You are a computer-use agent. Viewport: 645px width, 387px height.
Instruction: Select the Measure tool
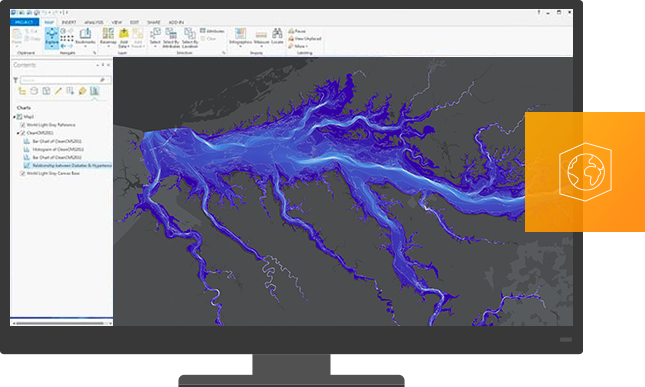(x=261, y=36)
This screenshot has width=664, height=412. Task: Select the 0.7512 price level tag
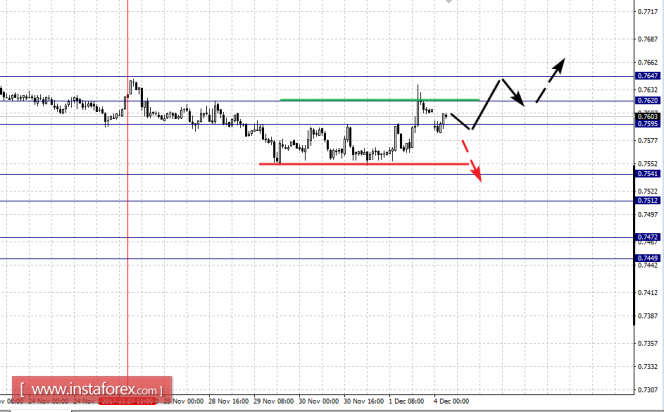[x=646, y=200]
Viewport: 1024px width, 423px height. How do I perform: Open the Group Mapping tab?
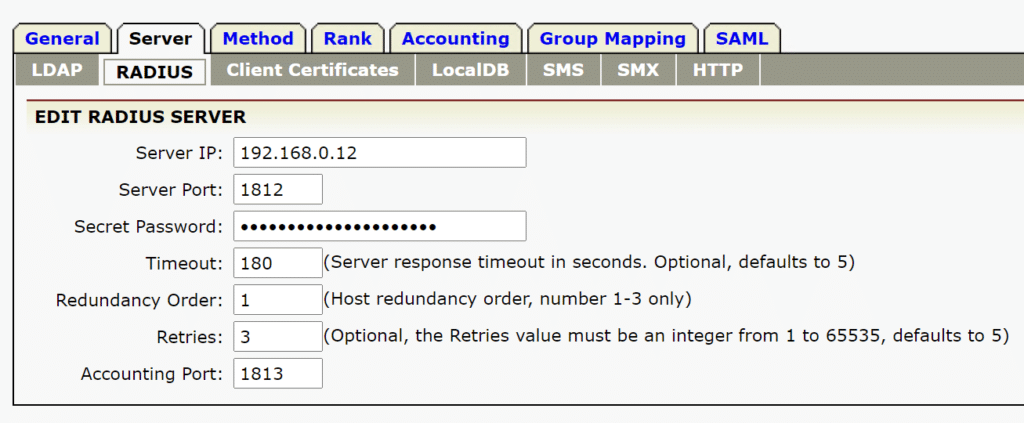tap(612, 39)

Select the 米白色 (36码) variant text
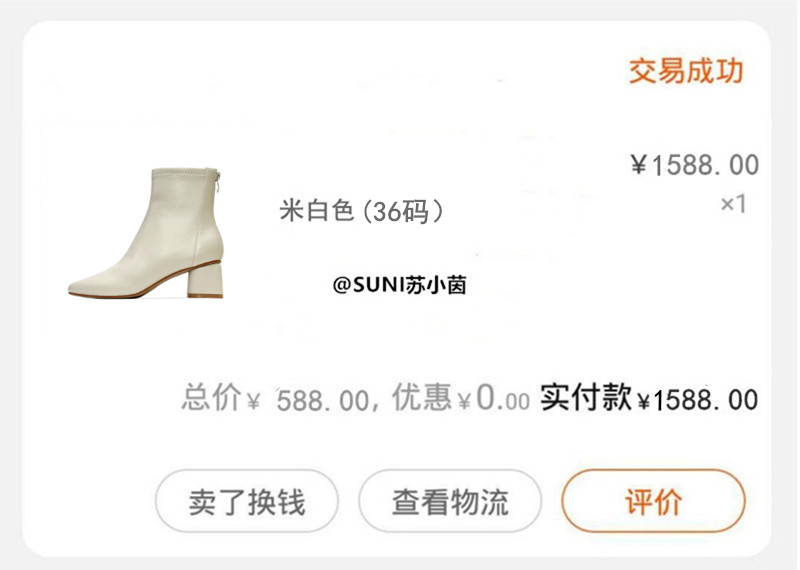click(x=361, y=210)
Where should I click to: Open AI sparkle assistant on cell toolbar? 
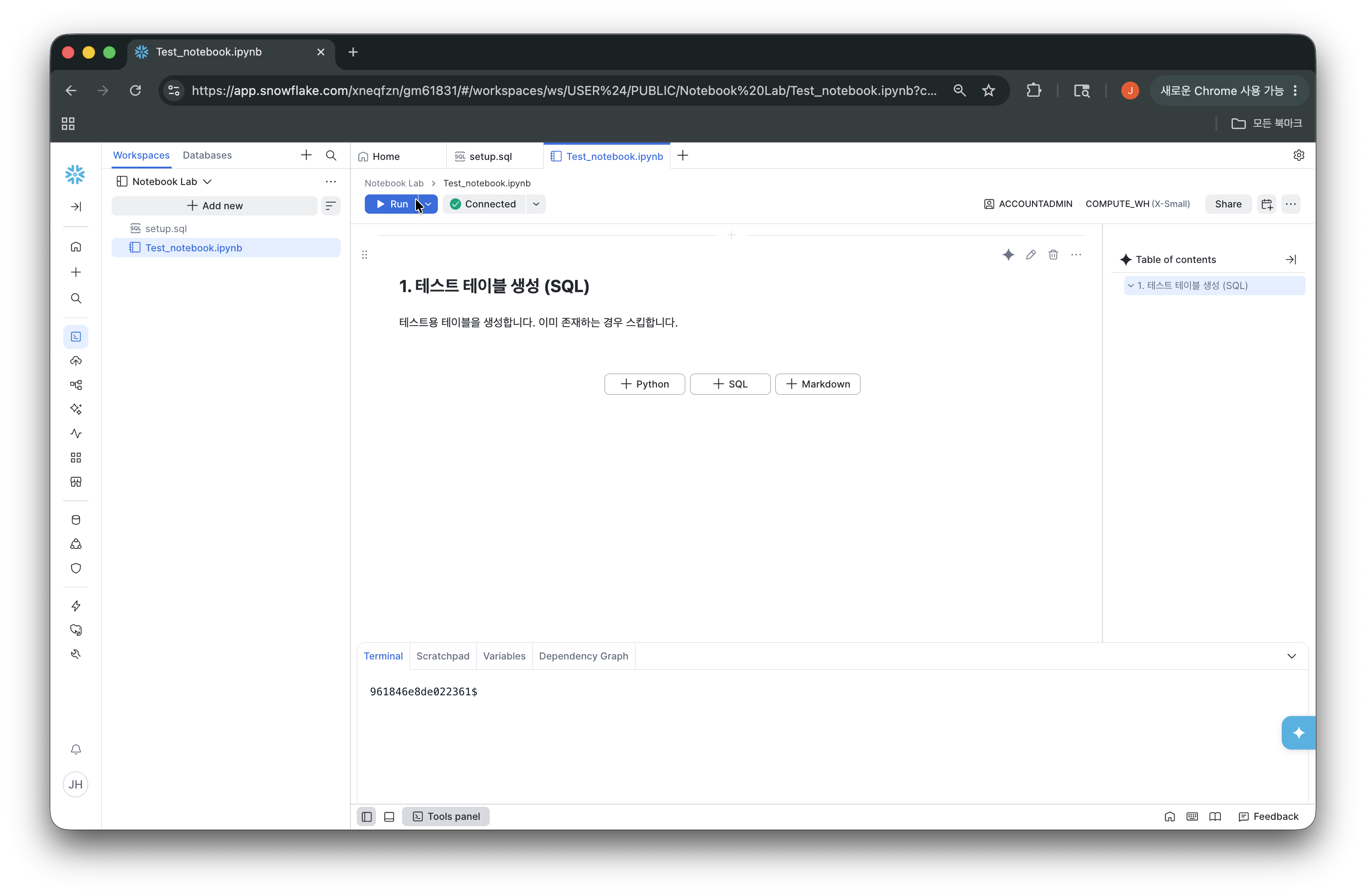1008,255
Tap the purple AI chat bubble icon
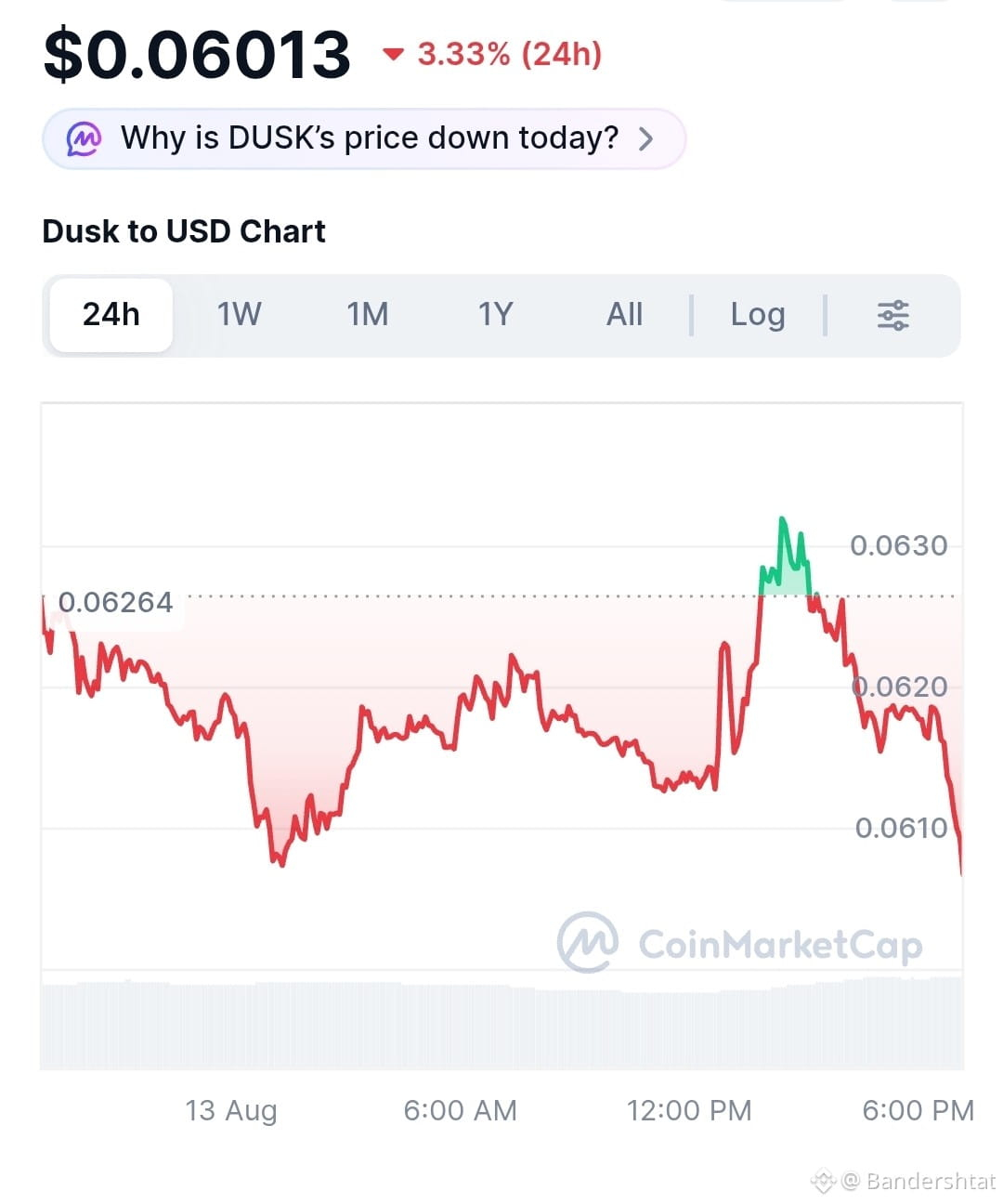The image size is (1003, 1204). [84, 139]
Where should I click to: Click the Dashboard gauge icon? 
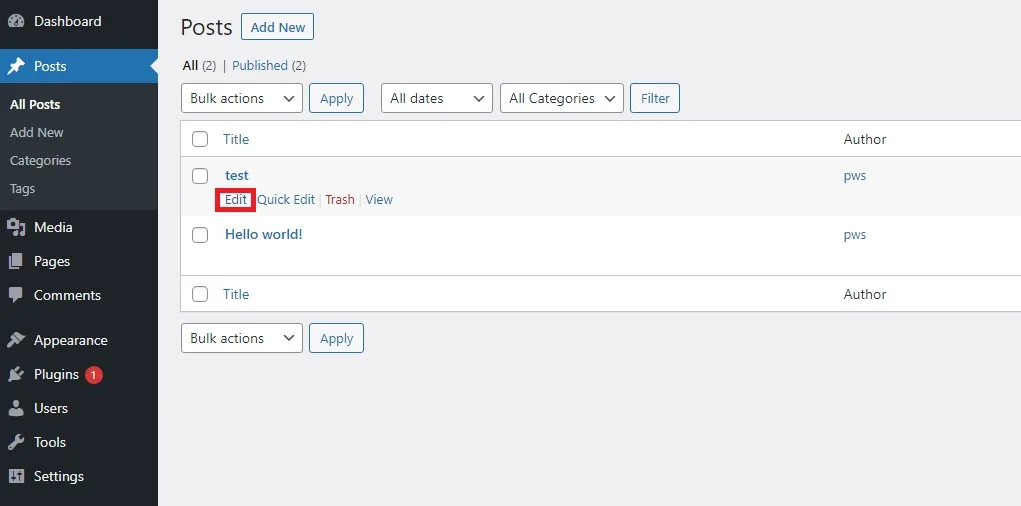(x=16, y=21)
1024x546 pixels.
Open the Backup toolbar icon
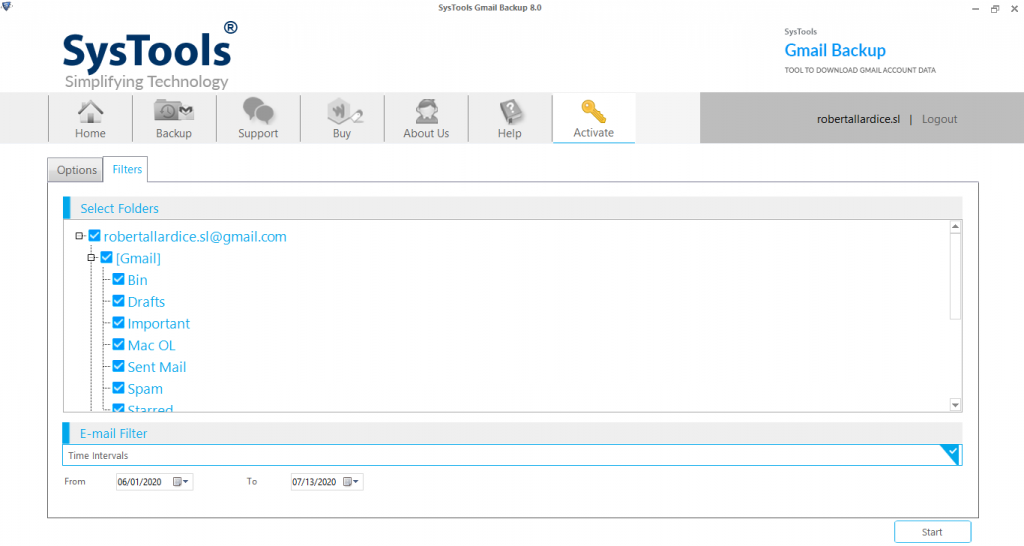point(174,111)
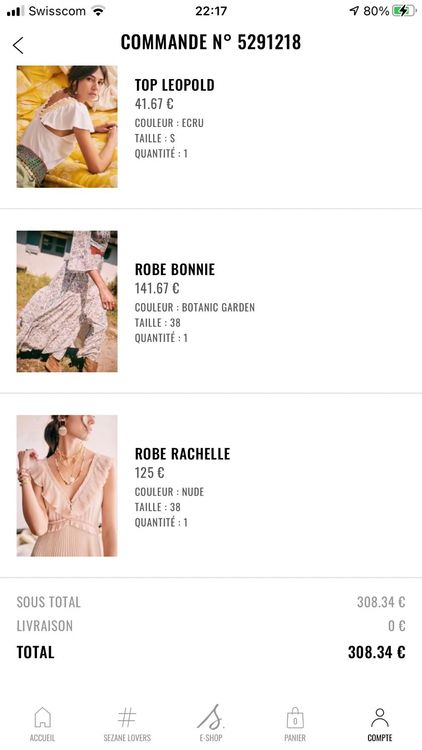
Task: Tap the 22:17 clock in status bar
Action: coord(211,11)
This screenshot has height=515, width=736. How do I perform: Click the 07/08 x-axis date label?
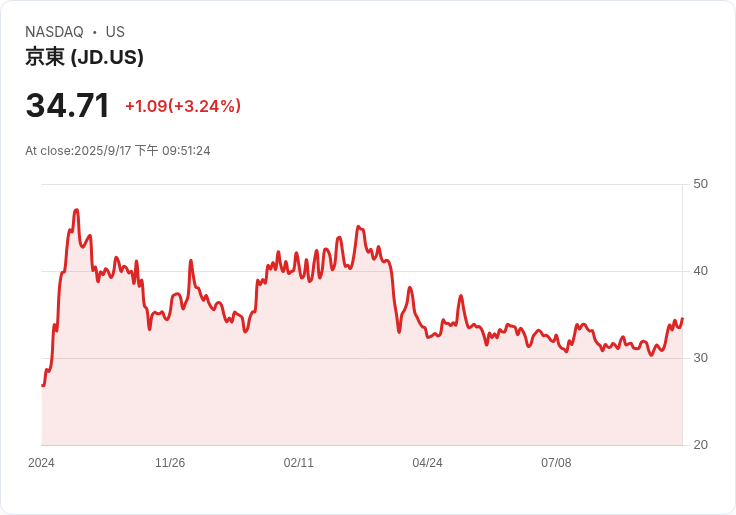pyautogui.click(x=556, y=463)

##########

● YOUR INSTRUCTIONS: Pictures are to be left out when the entries above are repeated exactly.

● REPLY TO THE EXERCISE:
You are a computer-use agent. Viewport: 645px width, 387px height.
Instruction: Select the Measure tool
(x=261, y=36)
This screenshot has width=664, height=412. Task: Select the 0.7512 price level tag
[x=646, y=200]
Viewport: 1024px width, 423px height. How do I perform: Open the Group Mapping tab?
tap(612, 39)

Select the 米白色 (36码) variant text
click(x=361, y=210)
Where should I click to: Open AI sparkle assistant on cell toolbar? 
1008,255
Tap the purple AI chat bubble icon
The image size is (1003, 1204). [84, 139]
Where should I click to: Click the Dashboard gauge icon? 
(x=16, y=21)
1024x546 pixels.
Open the Backup toolbar icon
point(174,111)
Task: Tap the 22:17 clock in status bar
Action: coord(211,11)
This screenshot has height=515, width=736. How do I perform: Click the 07/08 x-axis date label?
pyautogui.click(x=556, y=463)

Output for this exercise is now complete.